Background: It has been suggested that certain medical conditions and drug exposures might suppress the immune system and increase the risk of developing non-Hodgkin's lymphoma (NHL).
Purpose: We investigated whether specific medical conditions and drug exposures were associated with the risk of NHL in a cohort of older women who were enrolled in the Iowa Women's Health Study.
Methods: A cohort of 41837 women, 55-69 years of age at baseline, was followed prospectively for the development of cancer from 1986 through 1992. These women had completed a baseline questionnaire in January 1986 that inquired about the occurrence and age at onset of specific medical conditions, about family history of cancer, and about the use of selected medications. Follow-up questionnaires were mailed to the women in 1987, 1989, and 1992. Incident cancers and deaths were ascertained through linkages to state and national databases. For most analyses, women with a self-reported history of cancer at baseline (n = 3903) were excluded. Relative risks (RRs) and 95% confidence intervals (CIs), adjusted for age or for age and other variables, were used as a measure of the association between NHL and medical history factors. Reported P values are two-sided.

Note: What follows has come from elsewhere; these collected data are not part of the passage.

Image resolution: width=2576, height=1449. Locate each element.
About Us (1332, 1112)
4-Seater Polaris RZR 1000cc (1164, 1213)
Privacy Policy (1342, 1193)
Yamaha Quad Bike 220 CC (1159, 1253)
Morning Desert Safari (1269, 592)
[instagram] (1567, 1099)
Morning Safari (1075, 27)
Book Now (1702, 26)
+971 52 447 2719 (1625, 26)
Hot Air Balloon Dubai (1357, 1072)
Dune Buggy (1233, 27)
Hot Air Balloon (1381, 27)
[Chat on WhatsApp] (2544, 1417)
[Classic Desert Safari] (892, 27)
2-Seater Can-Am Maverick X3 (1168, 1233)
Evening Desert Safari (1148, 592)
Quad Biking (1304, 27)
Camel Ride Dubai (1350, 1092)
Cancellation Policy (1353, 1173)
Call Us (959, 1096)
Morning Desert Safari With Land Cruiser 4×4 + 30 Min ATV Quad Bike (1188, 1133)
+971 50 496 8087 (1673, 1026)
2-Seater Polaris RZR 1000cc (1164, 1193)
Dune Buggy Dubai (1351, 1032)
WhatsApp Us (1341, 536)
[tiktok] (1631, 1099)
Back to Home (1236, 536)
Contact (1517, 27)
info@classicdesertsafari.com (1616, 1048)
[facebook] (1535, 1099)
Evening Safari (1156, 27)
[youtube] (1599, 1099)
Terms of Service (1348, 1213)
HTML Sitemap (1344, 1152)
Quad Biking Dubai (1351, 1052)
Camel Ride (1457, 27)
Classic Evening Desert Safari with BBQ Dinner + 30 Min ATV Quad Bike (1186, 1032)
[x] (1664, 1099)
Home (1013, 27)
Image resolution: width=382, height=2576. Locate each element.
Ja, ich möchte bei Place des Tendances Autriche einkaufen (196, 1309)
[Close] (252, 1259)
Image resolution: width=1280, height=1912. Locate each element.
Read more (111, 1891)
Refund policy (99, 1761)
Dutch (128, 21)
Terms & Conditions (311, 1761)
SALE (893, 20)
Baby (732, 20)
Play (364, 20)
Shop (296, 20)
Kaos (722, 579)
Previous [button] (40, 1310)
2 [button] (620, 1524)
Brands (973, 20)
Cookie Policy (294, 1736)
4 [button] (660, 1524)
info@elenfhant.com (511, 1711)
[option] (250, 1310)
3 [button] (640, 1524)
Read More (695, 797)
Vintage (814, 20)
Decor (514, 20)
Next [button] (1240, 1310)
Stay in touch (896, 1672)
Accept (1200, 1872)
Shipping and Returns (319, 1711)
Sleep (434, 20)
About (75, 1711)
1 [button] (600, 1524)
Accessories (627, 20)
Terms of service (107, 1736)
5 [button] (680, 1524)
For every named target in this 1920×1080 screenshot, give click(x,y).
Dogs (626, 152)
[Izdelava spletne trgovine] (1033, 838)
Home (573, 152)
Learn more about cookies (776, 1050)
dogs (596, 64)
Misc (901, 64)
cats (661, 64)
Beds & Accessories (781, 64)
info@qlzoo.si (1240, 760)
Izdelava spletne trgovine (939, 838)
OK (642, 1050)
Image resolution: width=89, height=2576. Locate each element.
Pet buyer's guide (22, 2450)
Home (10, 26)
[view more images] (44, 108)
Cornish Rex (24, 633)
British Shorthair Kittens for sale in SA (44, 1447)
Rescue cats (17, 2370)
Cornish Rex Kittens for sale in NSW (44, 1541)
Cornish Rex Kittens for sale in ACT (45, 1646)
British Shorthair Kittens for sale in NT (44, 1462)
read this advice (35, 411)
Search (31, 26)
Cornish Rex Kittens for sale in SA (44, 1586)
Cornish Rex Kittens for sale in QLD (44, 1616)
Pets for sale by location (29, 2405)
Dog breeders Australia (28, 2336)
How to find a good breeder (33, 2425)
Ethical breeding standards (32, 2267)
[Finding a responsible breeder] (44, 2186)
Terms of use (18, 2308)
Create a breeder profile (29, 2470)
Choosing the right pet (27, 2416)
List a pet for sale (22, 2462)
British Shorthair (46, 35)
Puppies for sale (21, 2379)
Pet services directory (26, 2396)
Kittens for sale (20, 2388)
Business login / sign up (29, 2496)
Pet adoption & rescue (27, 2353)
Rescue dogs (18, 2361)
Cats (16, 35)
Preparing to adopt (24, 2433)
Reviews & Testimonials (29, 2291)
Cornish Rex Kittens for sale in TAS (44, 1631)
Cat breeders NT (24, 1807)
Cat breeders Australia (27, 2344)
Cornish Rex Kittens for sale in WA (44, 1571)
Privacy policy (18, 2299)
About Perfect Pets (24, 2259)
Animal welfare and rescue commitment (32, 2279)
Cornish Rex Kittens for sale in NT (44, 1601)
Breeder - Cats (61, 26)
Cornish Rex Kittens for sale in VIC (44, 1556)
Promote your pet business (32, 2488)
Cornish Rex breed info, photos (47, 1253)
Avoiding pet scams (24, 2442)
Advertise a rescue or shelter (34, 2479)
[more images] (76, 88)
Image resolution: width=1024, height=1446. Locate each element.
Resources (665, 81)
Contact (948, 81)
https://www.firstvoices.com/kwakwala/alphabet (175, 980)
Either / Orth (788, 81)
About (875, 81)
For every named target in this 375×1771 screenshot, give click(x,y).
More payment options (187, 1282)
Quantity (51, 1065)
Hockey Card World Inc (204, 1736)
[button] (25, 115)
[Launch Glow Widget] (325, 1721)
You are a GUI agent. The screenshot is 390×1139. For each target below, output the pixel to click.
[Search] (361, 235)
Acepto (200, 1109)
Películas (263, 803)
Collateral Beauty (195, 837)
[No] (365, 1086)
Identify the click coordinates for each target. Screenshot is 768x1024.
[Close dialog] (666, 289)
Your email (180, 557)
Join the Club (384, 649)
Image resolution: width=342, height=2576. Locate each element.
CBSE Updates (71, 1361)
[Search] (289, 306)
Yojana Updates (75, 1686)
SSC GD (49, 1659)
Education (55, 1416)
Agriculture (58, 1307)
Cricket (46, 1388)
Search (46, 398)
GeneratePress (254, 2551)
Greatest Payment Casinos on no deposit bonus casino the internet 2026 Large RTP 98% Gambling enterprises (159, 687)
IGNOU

Results: One hundred fourteen incident cases of NHL were identified in the cohort during follow-up. A history of adult-onset diabetes mellitus (i.e., first diagnosed after the age of 30 years) was associated with an increased risk of developing NHL (age-adjusted RR = 2.18; 95% CI = 1.22-3.90). In addition, there was an association between the duration of adult-onset diabetes and increasing risk of NHL (P for trend = .004), with an age-adjusted RR of 2.90 (95% CI = 1.07-7.90) for women with a diagnosis of diabetes for 15 or more years compared with women with no diagnosis of diabetes. Women with a history of blood transfusion were also at increased risk for the development of NHL (age-adjusted RR = 1.95; 95% CI = 1.33-2.85). The risk estimates for diabetes and transfusion history were independent of each other and were not changed substantially after adjustment for other risk factors. History of a previous cancer (excluding hematopoietic and lymphatic cancers) was associated with an increased risk of NHL (age-adjusted RR = 1.92; 95% CI = 1.21-3.06); this risk estimate was attenuated somewhat after adjustment for a history of diabetes, transfusion history, and other major risk factors (RR = 1.66; 95% CI = 1.02-2.69). No statistically significant associations were found between NHL and a history of chronic colitis, nonestrogen steroid use, use of exogenous estrogens, or use of thyroid medications.
Conclusions and implications: A history of adult-onset diabetes mellitus, blood transfusion, and a history of cancer (or its treatment) appear to be independent risk factors for NHL in older women.